• _YOUR ASSIGNMENT_:
Please reproduce the following records exactly as they appear.

[Stored records]

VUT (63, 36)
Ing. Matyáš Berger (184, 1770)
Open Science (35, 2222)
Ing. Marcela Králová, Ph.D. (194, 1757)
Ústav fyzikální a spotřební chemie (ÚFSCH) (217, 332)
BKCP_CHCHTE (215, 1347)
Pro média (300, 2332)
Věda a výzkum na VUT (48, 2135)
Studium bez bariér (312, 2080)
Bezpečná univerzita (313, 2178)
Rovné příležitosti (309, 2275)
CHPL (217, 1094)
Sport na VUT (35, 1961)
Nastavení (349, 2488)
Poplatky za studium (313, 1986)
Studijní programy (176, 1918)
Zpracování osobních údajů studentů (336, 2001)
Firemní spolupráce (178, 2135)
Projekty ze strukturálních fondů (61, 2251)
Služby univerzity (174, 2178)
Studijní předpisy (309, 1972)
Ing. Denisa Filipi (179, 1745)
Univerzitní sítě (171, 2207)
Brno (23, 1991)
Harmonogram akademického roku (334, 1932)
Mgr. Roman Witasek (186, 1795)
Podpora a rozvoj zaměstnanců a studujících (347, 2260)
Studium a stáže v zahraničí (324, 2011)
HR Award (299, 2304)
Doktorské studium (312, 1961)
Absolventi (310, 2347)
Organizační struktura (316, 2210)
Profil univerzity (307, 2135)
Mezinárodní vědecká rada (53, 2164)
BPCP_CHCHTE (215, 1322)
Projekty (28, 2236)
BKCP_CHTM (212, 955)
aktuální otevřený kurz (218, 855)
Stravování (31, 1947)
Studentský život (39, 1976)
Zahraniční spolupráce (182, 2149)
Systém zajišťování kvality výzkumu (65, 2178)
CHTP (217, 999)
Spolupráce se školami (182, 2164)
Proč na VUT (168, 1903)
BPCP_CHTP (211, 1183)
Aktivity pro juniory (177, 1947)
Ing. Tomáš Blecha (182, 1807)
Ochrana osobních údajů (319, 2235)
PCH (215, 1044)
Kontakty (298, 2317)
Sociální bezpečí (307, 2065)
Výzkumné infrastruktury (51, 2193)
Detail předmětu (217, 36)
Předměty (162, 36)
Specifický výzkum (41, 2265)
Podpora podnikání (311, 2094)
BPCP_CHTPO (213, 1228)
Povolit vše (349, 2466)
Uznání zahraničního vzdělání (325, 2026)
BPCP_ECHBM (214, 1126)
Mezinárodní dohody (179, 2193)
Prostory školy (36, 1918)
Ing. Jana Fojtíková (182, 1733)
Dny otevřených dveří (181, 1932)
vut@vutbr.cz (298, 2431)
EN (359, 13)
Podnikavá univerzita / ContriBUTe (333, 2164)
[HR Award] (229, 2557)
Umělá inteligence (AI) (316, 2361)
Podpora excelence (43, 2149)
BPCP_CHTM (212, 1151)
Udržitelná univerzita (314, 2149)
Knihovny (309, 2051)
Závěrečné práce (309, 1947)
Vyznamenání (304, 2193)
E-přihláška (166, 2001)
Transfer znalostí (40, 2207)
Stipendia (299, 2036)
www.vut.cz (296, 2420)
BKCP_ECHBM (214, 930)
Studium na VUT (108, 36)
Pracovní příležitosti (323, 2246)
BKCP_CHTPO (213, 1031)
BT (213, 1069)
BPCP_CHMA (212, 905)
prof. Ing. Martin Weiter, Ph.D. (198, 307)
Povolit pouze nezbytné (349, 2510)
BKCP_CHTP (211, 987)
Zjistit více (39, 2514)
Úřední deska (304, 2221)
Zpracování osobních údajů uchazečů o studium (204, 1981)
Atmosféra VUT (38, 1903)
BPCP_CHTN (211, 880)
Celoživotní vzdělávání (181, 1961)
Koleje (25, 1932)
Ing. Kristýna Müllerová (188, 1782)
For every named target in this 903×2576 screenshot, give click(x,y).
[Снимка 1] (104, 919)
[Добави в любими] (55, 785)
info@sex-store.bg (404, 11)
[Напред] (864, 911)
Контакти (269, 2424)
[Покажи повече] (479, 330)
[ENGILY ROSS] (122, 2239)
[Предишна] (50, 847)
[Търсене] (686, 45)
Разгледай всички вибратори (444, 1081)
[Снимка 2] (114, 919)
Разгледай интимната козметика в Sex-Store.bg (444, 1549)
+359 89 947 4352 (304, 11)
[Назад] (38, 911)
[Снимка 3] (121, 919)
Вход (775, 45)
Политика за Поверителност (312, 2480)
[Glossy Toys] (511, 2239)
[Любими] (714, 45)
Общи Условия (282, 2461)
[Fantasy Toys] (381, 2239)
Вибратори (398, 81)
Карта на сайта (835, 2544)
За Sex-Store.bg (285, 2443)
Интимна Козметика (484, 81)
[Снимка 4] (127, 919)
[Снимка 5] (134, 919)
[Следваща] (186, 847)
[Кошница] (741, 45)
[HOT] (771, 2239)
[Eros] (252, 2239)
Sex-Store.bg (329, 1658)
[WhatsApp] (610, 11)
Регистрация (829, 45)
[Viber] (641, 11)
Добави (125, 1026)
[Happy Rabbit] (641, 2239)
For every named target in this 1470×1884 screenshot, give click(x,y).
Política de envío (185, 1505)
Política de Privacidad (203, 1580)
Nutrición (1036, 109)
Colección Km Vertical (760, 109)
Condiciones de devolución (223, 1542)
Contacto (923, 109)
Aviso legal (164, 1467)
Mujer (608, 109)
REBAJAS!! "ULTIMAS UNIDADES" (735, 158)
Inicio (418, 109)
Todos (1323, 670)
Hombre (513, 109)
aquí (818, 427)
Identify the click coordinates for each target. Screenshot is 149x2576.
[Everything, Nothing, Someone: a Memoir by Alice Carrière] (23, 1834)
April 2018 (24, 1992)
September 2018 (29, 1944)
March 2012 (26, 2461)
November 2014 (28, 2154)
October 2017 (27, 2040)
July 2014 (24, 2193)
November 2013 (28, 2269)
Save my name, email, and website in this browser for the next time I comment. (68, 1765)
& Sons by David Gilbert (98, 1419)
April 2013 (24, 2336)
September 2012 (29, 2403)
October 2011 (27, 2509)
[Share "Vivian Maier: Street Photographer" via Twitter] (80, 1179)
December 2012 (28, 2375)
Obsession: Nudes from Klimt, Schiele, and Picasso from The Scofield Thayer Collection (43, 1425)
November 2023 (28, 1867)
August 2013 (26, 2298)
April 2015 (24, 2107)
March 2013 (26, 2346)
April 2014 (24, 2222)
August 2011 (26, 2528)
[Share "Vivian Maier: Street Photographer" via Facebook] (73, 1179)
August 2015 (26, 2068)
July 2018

• _PROBLEM SOLUTION_:
VUT (63, 36)
Ing. Matyáš Berger (184, 1770)
Open Science (35, 2222)
Ing. Marcela Králová, Ph.D. (194, 1757)
Ústav fyzikální a spotřební chemie (ÚFSCH) (217, 332)
BKCP_CHCHTE (215, 1347)
Pro média (300, 2332)
Věda a výzkum na VUT (48, 2135)
Studium bez bariér (312, 2080)
Bezpečná univerzita (313, 2178)
Rovné příležitosti (309, 2275)
CHPL (217, 1094)
Sport na VUT (35, 1961)
Nastavení (349, 2488)
Poplatky za studium (313, 1986)
Studijní programy (176, 1918)
Zpracování osobních údajů studentů (336, 2001)
Firemní spolupráce (178, 2135)
Projekty ze strukturálních fondů (61, 2251)
Služby univerzity (174, 2178)
Studijní předpisy (309, 1972)
Ing. Denisa Filipi (179, 1745)
Univerzitní sítě (171, 2207)
Brno (23, 1991)
Harmonogram akademického roku (334, 1932)
Mgr. Roman Witasek (186, 1795)
Podpora a rozvoj zaměstnanců a studujících (347, 2260)
Studium a stáže v zahraničí (324, 2011)
HR Award (299, 2304)
Doktorské studium (312, 1961)
Absolventi (310, 2347)
Organizační struktura (316, 2210)
Profil univerzity (307, 2135)
Mezinárodní vědecká rada (53, 2164)
BPCP_CHCHTE (215, 1322)
Projekty (28, 2236)
BKCP_CHTM (212, 955)
aktuální otevřený kurz (218, 855)
Stravování (31, 1947)
Studentský život (39, 1976)
Zahraniční spolupráce (182, 2149)
Systém zajišťování kvality výzkumu (65, 2178)
CHTP (217, 999)
Spolupráce se školami (182, 2164)
Proč na VUT (168, 1903)
BPCP_CHTP (211, 1183)
Aktivity pro juniory (177, 1947)
Ing. Tomáš Blecha (182, 1807)
Ochrana osobních údajů (319, 2235)
PCH (215, 1044)
Kontakty (298, 2317)
Sociální bezpečí (307, 2065)
Výzkumné infrastruktury (51, 2193)
Detail předmětu (217, 36)
Předměty (162, 36)
Specifický výzkum (41, 2265)
Podpora podnikání (311, 2094)
BPCP_CHTPO (213, 1228)
Povolit vše (349, 2466)
Uznání zahraničního vzdělání (325, 2026)
BPCP_ECHBM (214, 1126)
Mezinárodní dohody (179, 2193)
Prostory školy (36, 1918)
Ing. Jana Fojtíková (182, 1733)
Dny otevřených dveří (181, 1932)
vut@vutbr.cz (298, 2431)
EN (359, 13)
Podnikavá univerzita / ContriBUTe (333, 2164)
[HR Award] (229, 2557)
Umělá inteligence (AI) (316, 2361)
Podpora excelence (43, 2149)
BPCP_CHTM (212, 1151)
Udržitelná univerzita (314, 2149)
Knihovny (309, 2051)
Závěrečné práce (309, 1947)
Vyznamenání (304, 2193)
E-přihláška (166, 2001)
Transfer znalostí (40, 2207)
Stipendia (299, 2036)
www.vut.cz (296, 2420)
BKCP_ECHBM (214, 930)
Studium na VUT (108, 36)
Pracovní příležitosti (323, 2246)
BKCP_CHTPO (213, 1031)
BT (213, 1069)
BPCP_CHMA (212, 905)
prof. Ing. Martin Weiter, Ph.D. (198, 307)
Povolit pouze nezbytné (349, 2510)
BKCP_CHTP (211, 987)
Zjistit více (39, 2514)
Úřední deska (304, 2221)
Zpracování osobních údajů uchazečů o studium (204, 1981)
Atmosféra VUT (38, 1903)
BPCP_CHTN (211, 880)
Celoživotní vzdělávání (181, 1961)
Koleje (25, 1932)
Ing. Kristýna Müllerová (188, 1782)
For every named target in this 903×2576 screenshot, give click(x,y).
[Снимка 1] (104, 919)
[Добави в любими] (55, 785)
info@sex-store.bg (404, 11)
[Напред] (864, 911)
Контакти (269, 2424)
[Покажи повече] (479, 330)
[ENGILY ROSS] (122, 2239)
[Предишна] (50, 847)
[Търсене] (686, 45)
Разгледай всички вибратори (444, 1081)
[Снимка 2] (114, 919)
Разгледай интимната козметика в Sex-Store.bg (444, 1549)
+359 89 947 4352 (304, 11)
[Назад] (38, 911)
[Снимка 3] (121, 919)
Вход (775, 45)
Политика за Поверителност (312, 2480)
[Glossy Toys] (511, 2239)
[Любими] (714, 45)
Общи Условия (282, 2461)
[Fantasy Toys] (381, 2239)
Вибратори (398, 81)
Карта на сайта (835, 2544)
За Sex-Store.bg (285, 2443)
Интимна Козметика (484, 81)
[Снимка 4] (127, 919)
[Снимка 5] (134, 919)
[Следваща] (186, 847)
[Кошница] (741, 45)
[HOT] (771, 2239)
[Eros] (252, 2239)
Sex-Store.bg (329, 1658)
[WhatsApp] (610, 11)
Регистрация (829, 45)
[Viber] (641, 11)
Добави (125, 1026)
[Happy Rabbit] (641, 2239)
For every named target in this 1470×1884 screenshot, give click(x,y).
Política de envío (185, 1505)
Política de Privacidad (203, 1580)
Nutrición (1036, 109)
Colección Km Vertical (760, 109)
Condiciones de devolución (223, 1542)
Contacto (923, 109)
Aviso legal (164, 1467)
Mujer (608, 109)
REBAJAS!! "ULTIMAS UNIDADES" (735, 158)
Inicio (418, 109)
Todos (1323, 670)
Hombre (513, 109)
aquí (818, 427)
Identify the click coordinates for each target. Screenshot is 149x2576.
[Everything, Nothing, Someone: a Memoir by Alice Carrière] (23, 1834)
April 2018 (24, 1992)
September 2018 (29, 1944)
March 2012 (26, 2461)
November 2014 (28, 2154)
October 2017 (27, 2040)
July 2014 (24, 2193)
November 2013 (28, 2269)
Save my name, email, and website in this browser for the next time I comment. (68, 1765)
& Sons by David Gilbert (98, 1419)
April 2013 (24, 2336)
September 2012 (29, 2403)
October 2011 (27, 2509)
[Share "Vivian Maier: Street Photographer" via Twitter] (80, 1179)
December 2012 (28, 2375)
Obsession: Nudes from Klimt, Schiele, and Picasso from The Scofield Thayer Collection (43, 1425)
November 2023 (28, 1867)
August 2013 (26, 2298)
April 2015 (24, 2107)
March 2013 (26, 2346)
April 2014 (24, 2222)
August 2011 (26, 2528)
[Share "Vivian Maier: Street Photographer" via Facebook] (73, 1179)
August 2015 (26, 2068)
July 2018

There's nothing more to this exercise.